Are you caring for elderly parents? If so, did you know the number one reason for injuries among older Americans is falling? It also accounts for the leading cause of injury deaths, with roughly a third of America’s seniors falling at least once each year.
When a senior citizen has fallen once, it becomes a strong risk factor for falling again. Women experience fractures from falls twice as much as men, but men are more likely to die from falling than a woman. Falls are the reason for most fractures in seniors and can result in a severe injury, like a hip fracture. Falls are also the most common reason for Traumatic Brain Injury, which can lead to another fatal fall.
If you’re caring for an elderly parent and this sounds rather scary, take heart, because there is good news. Falling is not inevitable just because a parent is aging, and there are simple precautions you can take to lower the risk of falling in your home.
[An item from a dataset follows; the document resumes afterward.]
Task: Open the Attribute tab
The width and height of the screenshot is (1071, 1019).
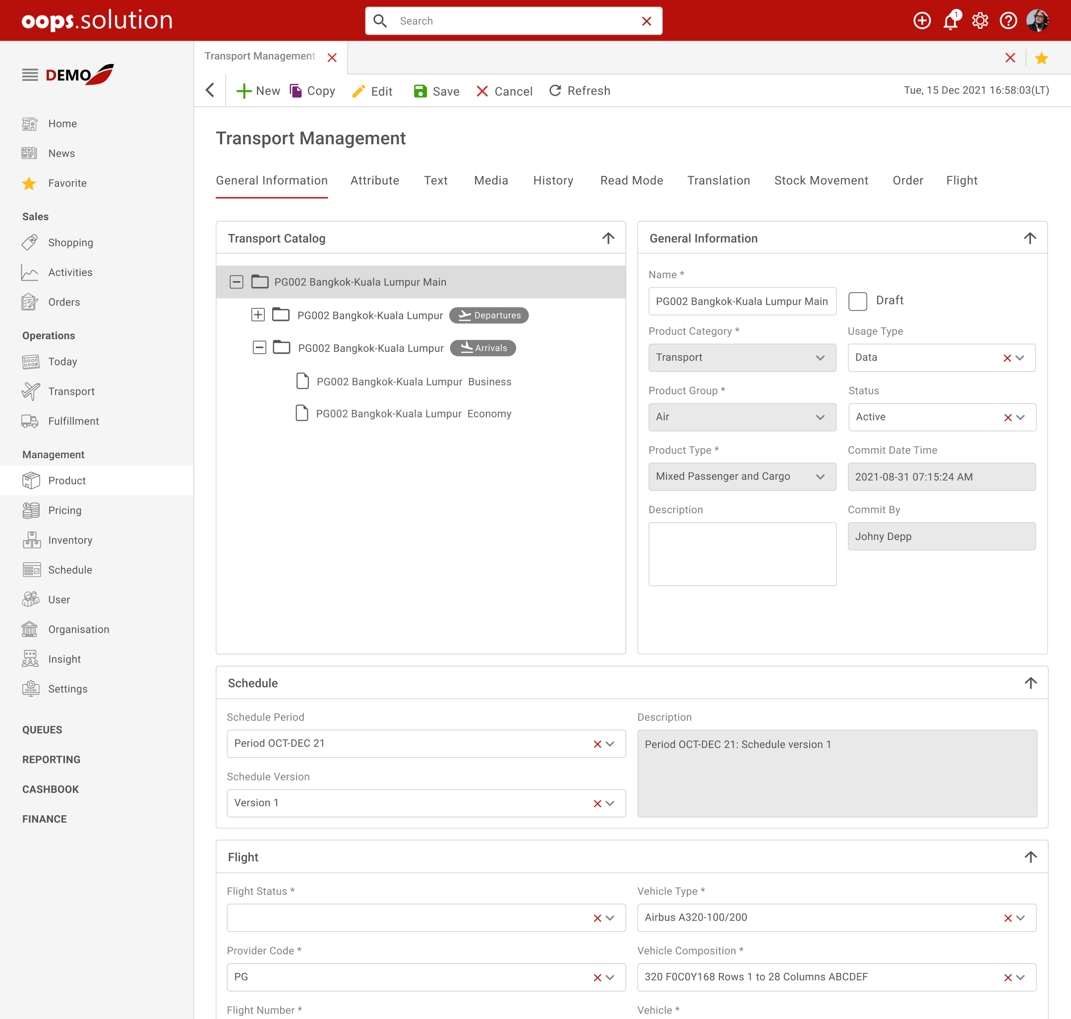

Start with the bathroom, because that’s the room in which more falls happen than anywhere else in the house. You may want to consider installing some grab bars, not just in the bathroom, but also in other places in the home where they may help.
Make sure showers and sink faucets are not dripping and posing a threat of slippery floors. It may be wise to place non-slip strips in your tub or shower or a rubber mat to reduce the risk of falling while bathing. If space allows, your parent might enjoy the comfort of a shower bench or chair.
If you use rugs, make sure they’re non-skid, or secure them to the floor by attaching double-sided tape underneath.
Part of caring for an elderly parent includes making sure there is a clear pathway throughout the house, so they have plenty of space to walk without the risk of tripping over electrical cords, phone charger cords or other hazards at floor level, like pet bowls or children’s toys.
One easy way to lower the risk of falls in your home is to make sure it’s well-lit. As people age, their eyesight diminishes, so be sure to have sufficient lighting in entryways, outdoor walkways, every room, and if you have stairs, especially there!
Be especially careful if you have stairs in your home. That’s probably the most dangerous place in your house for your elderly parent. Insist they use handrails and make sure they aren’t using both hands trying to carry things up or down the stairs. They need at least one hand free to hold the handrail, giving them support and helping them maintain their balance.
Check frequently to be sure handrails and steps are not loose and arrange for quick repairs if you discover they are. If there are no handrails, give serious consideration to having them installed.
It won’t take long when you’re caring for an elderly parent to learn that nighttime can be dangerous. If they get up during the night (and many do), they may be groggy or off-balance, especially at first. They may even be momentarily disoriented.
It’s probably a good practice to keep a lamp beside their bed and use nightlights in the hallway, bathroom and kitchen. That way, if they wake up thirsty or needing to go to the bathroom, there is a clear pathway. You may want to consider keeping a flashlight close to their bed as well, just in case the power goes out.
One of the best ways to protect your elderly parent from a potential fall is to place importance on preventative measures. Specifically, make sure they maintain a healthy diet and help them with exercises that focus on improving lower-body strength and increasing balance. Both types of exercises can help prevent a fall.
Some medications have side effects that can increase your parent’s risk of a fall. Take the time to schedule a medication review with their doctor to see if you can cut back or eliminate any of their current medications that might be increasing their fall risk.
While you’re at the doctor’s office, ask them to check your parent’s standing and sitting blood pressure. Blood pressure naturally drops when you stand up from a seated position. In older folks, it can cause them to feel light-headed, which can sometimes lead to a fall, especially if they’re taking medicine to lower their blood pressure.
You can also ask the doctor to observe your parent standing up and walking around a bit to evaluate their gait and their balance. If either seems unsteady, the doctor can refer them to physical therapy for a formal evaluation, which is typically covered by Medicare.
Lastly, in addition to the exercises mentioned earlier for lower body strength and balance, almost any exercise program done consistently will be beneficial in reducing the risk for falls. This can include daily walks, stretching, and any other forms of exercise they enjoy doing. You can ask a physical therapist to get involved to help your elderly parent know what exercises they can do to derive the maximum benefit.
You may also want to make sure your parent is taking 1000IU of Vitamin D every day – pending doctor approval, of course. It’s cheap, easy and endorsed by the American Geriatrics Society. Research suggests supplementing with Vitamin D is helpful in reducing falls, especially if your parent has low levels already.
Caring for an elderly parent can sometimes seem like a daunting task, and make no mistake, sometimes it really is. However, making yourself aware of the potential hazards in your home and making a few simple changes can significantly lower the risk of your parent falling. This should at least give you a little peace of mind, knowing you’ve done everything you could do to provide the safest environment possible.